От его плотной фигуры веяло силой, довольством уверенного в себе мужчины. Говорил он долго, хорошо и совершенно забыв о собеседниках.
— Мы в России никогда не хотели этого признавать. Мистицизм, анархизм, марксизм — для нас любое увлечение дороже правды. Потому и толкает нас жизнь так неожиданно мордой в грязь. В России естественные законы не уважают, нам веру подавай. Вчера в коммунизм, в безбожие, в ликвидацию семьи и национальности верили, нынче идеологи, точно Кудеяры, в церковь со свечкой пошли.
— А Вы во что-нибудь веруете? — спросил Хлюпин и тут же поправился. — Извините за слишком прямой вопрос. Скажем так: веруете ли Вы в раскаивающихся грешников?
— Нет, не верую. Меняются обстоятельства, но не люди. Сказано было: единожды солгавший, кто тебе поверит? Разве сами Вы не заметили, что о вере пекутся люди, привыкшие лгать?

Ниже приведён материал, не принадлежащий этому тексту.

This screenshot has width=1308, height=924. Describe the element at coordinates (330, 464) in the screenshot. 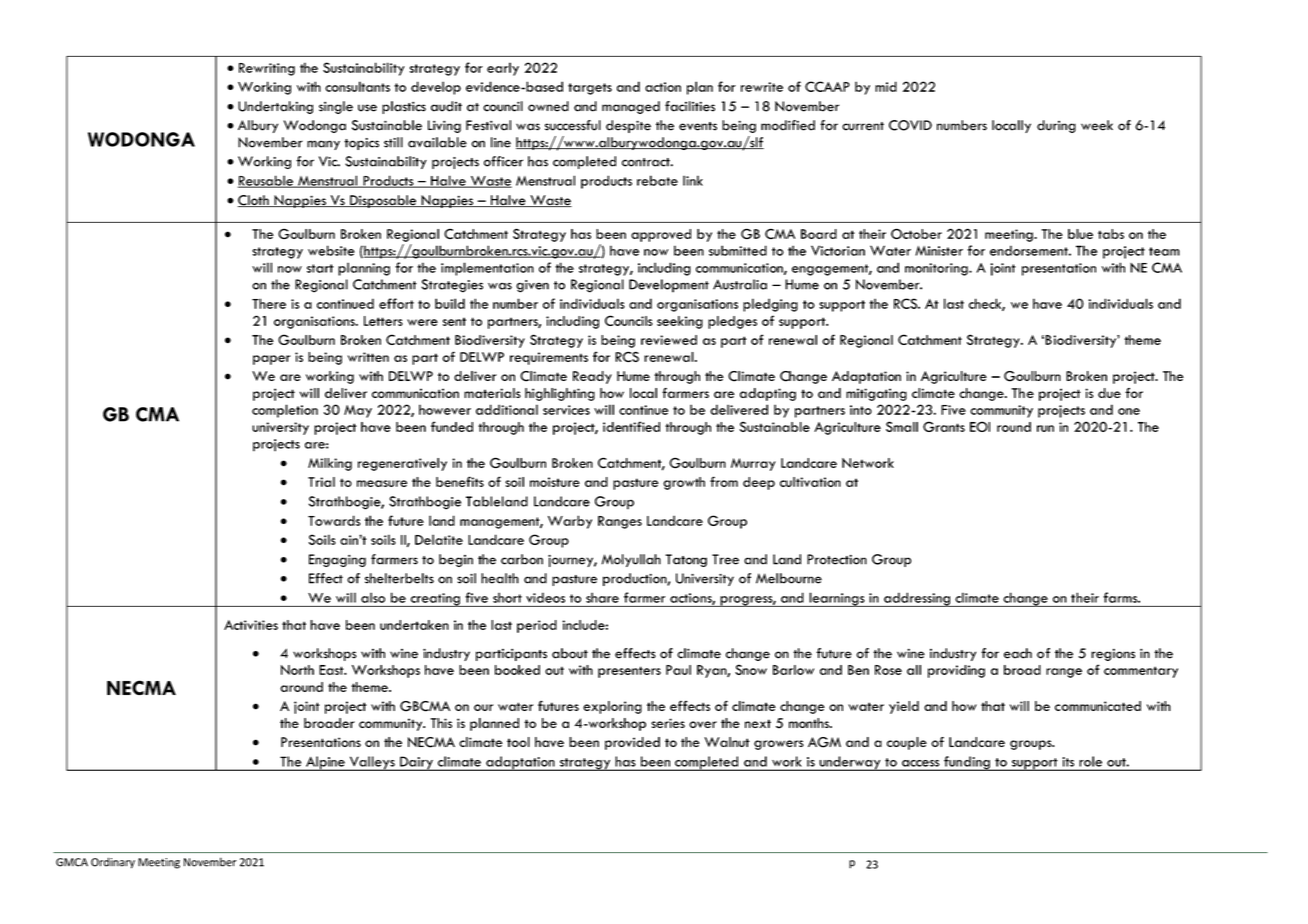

Уже лежа в постели, слыша как за стенкой Ирина Михайловна убирает посуду, Хлюпин все старался найти, вспомнить какую-нибудь неприятную черту Василия Андреевича, уличить его в чем-то и никак не мог: все, что он говорил — правда. «Не в цинизме же мне его обвинять, тогда самому быть ханжой».
Синий сумеречный свет лился в окно маленькой комнаты. Хлюпин видел свои темные, лежащие поверх простыни руки, жалко тонкие, особенно в запястьях, и сам себе казался жалким, никому не нужным. Ночью неясный шум разбудил его:
— Еще, пожалуйста, еще... — услышал он горячий шепот, в котором трудно было узнать голос Ирины Михайловны.
Хлюпин закусил подушку зубами и заплакал.